== ЗАДАНИЕ 1 ==
Выведите без изменений фрагмент из текста для чтения от слов "Хотел поехать в" до слов "надвигающихся страшных событиях.".
== ЗАДАНИЕ 2 ==
Определите, соответствуют ли тексту для чтения следующие утверждения: (a) Калинин подписал закон на том же заседании Президиума ЦИКа; (b) Сталин не позволил Орджоникидзе поехать в Ленинград; (c) Николай Ежов возглавлял отдел кадров ЦК. На каждое утверждение ответьте «да» или «нет» и точно процитируйте подтверждающие слова текста.
== ЗАДАНИЕ 3 ==
Ответьте по тексту для чтения на вопросы:
(a) Кто единодушно проголосовал за «закон 1 декабря» через несколько дней после ЦИКа?
(b) Кто отправился в Ленинград утешать вдову Сергея Мироновича?
(c) Чьим заместителем был Андрей Вышинский?

Если в тот вечер и прозвучали хоть какие-то возражения против страшного закона, то произнес их Авель Енукидзе. Но именно Енукидзе, самый добрый среди партийцев, не признающих абсолютно никаких норм морали, в конце концов и подписал его. Газеты сообщили, что закон был принят на заседании Президиума ЦИКа. Это означало, что Сталин завел Енукидзе после заседания в накуренную комнату и при помощи каких-то угроз заставил подчиниться. До сих пор остается загадкой, почему малодушный Калинин, бывший главой государства и тоже присутствовавший там, не подписал этот документ. Его подпись появилась позже, когда в газетах уже опубликовали сообщения о принятии акта. Через несколько дней после ЦИКа за «закон 1 декабря» единодушно проголосовало и все политбюро.
Сталин решил лично возглавить делегацию, отправлявшуюся в Ленинград для расследования убийства. В Ленинград хотел поехать и Серго Орджоникидзе, но вождь велел ему остаться. И вновь, как несколькими неделями ранее, он объяснил свой запрет больным сердцем Серго. Внешне все выглядело правдоподобно и логично. У Орджоникидзе на самом деле от горя произошел нервный срыв. Еще одного приступа его сердце могло и не выдержать. Через много лет дочь Серго, Этери Орджоникидзе, вспоминала, что видела плачущего отца один раз в жизни, в день убийства Кирова. Зинаида Орджоникидзе отправилась в Ленинград утешать вдову Сергея Мироновича.
Хотел поехать в Ленинград и Каганович, но Сталин сказал ему, что кто-то должен управлять страной. С собой вождь взял Молотова, Ворошилова и Жданова, а также Ягоду и Андрея Вышинского, заместителя Генерального прокурора, который тем летом привел Серго в бешенство. Правительственный поезд следовал на север в сопровождении сотрудников НКВД. Со Сталиным, конечно, были Паукер и Власик. Заглядывая вперед, можно сказать, что самым важным членом московской делегации, которого взял с собой вождь, был Николай Ежов, начальник отдела кадров ЦК. Ежов был одним из тех молодых большевиков, типа Жданова, на которых Сталин собирался опереться в надвигающихся страшных событиях.

== ПРЕДСТАВЛЕННЫЕ ДАННЫЕ ==
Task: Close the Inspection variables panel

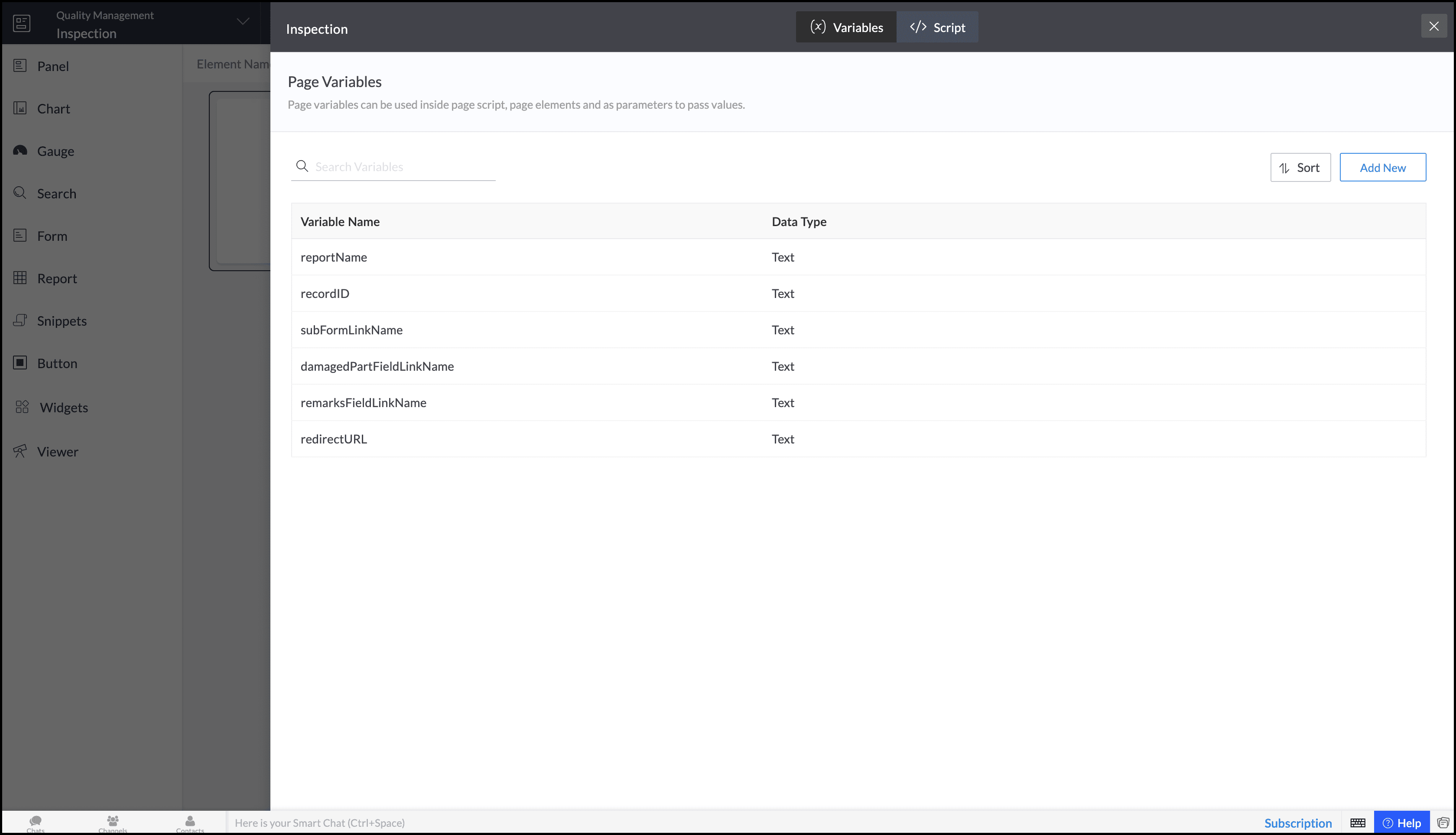Action: (1433, 26)
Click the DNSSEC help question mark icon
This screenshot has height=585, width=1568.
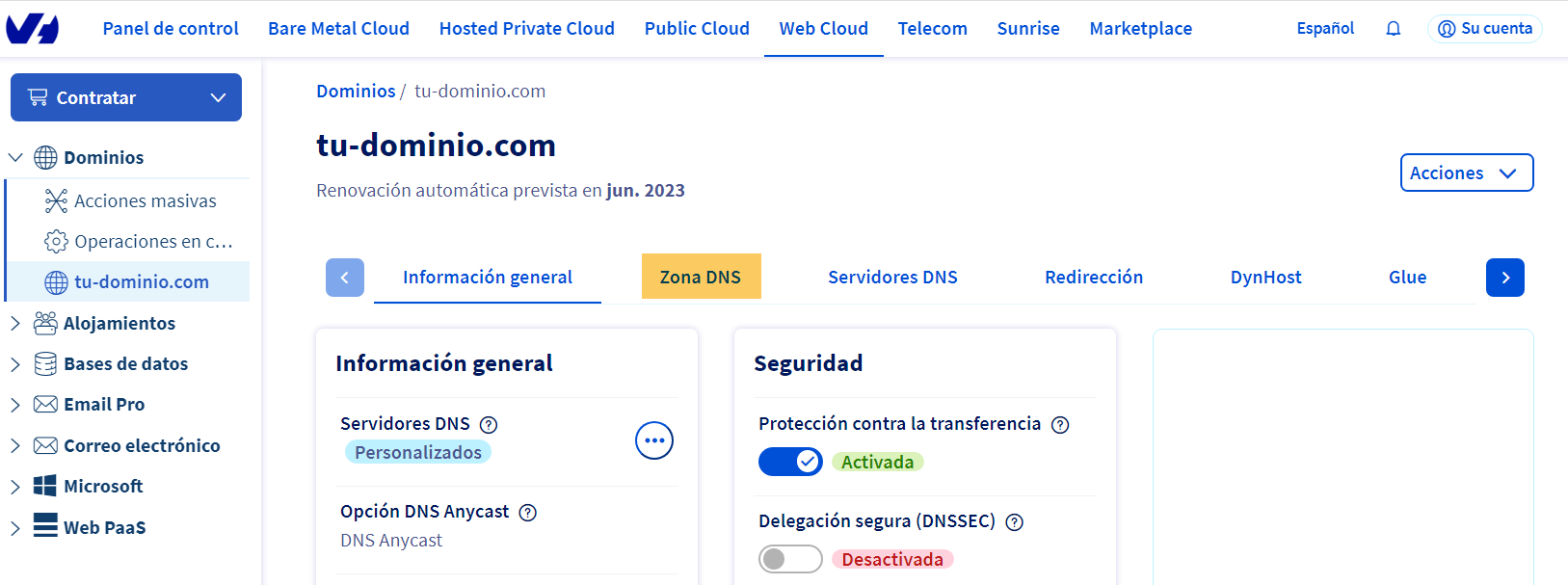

== ОТВЕТ 1 ==
Хотел поехать в Ленинград и Каганович, но Сталин сказал ему, что кто-то должен управлять страной. С собой вождь взял Молотова, Ворошилова и Жданова, а также Ягоду и Андрея Вышинского, заместителя Генерального прокурора, который тем летом привел Серго в бешенство. Правительственный поезд следовал на север в сопровождении сотрудников НКВД. Со Сталиным, конечно, были Паукер и Власик. Заглядывая вперед, можно сказать, что самым важным членом московской делегации, которого взял с собой вождь, был Николай Ежов, начальник отдела кадров ЦК. Ежов был одним из тех молодых большевиков, типа Жданова, на которых Сталин собирался опереться в надвигающихся страшных событиях.

== ОТВЕТ 2 ==
(a) Нет: «Его подпись появилась позже, когда в газетах уже опубликовали сообщения о принятии акта».
(b) Да: «В Ленинград хотел поехать и Серго Орджоникидзе, но вождь велел ему остаться».
(c) Да: «Николай Ежов, начальник отдела кадров ЦК».

== ОТВЕТ 3 ==
(a) Все политбюро.
(b) Зинаида Орджоникидзе.
(c) Генерального прокурора.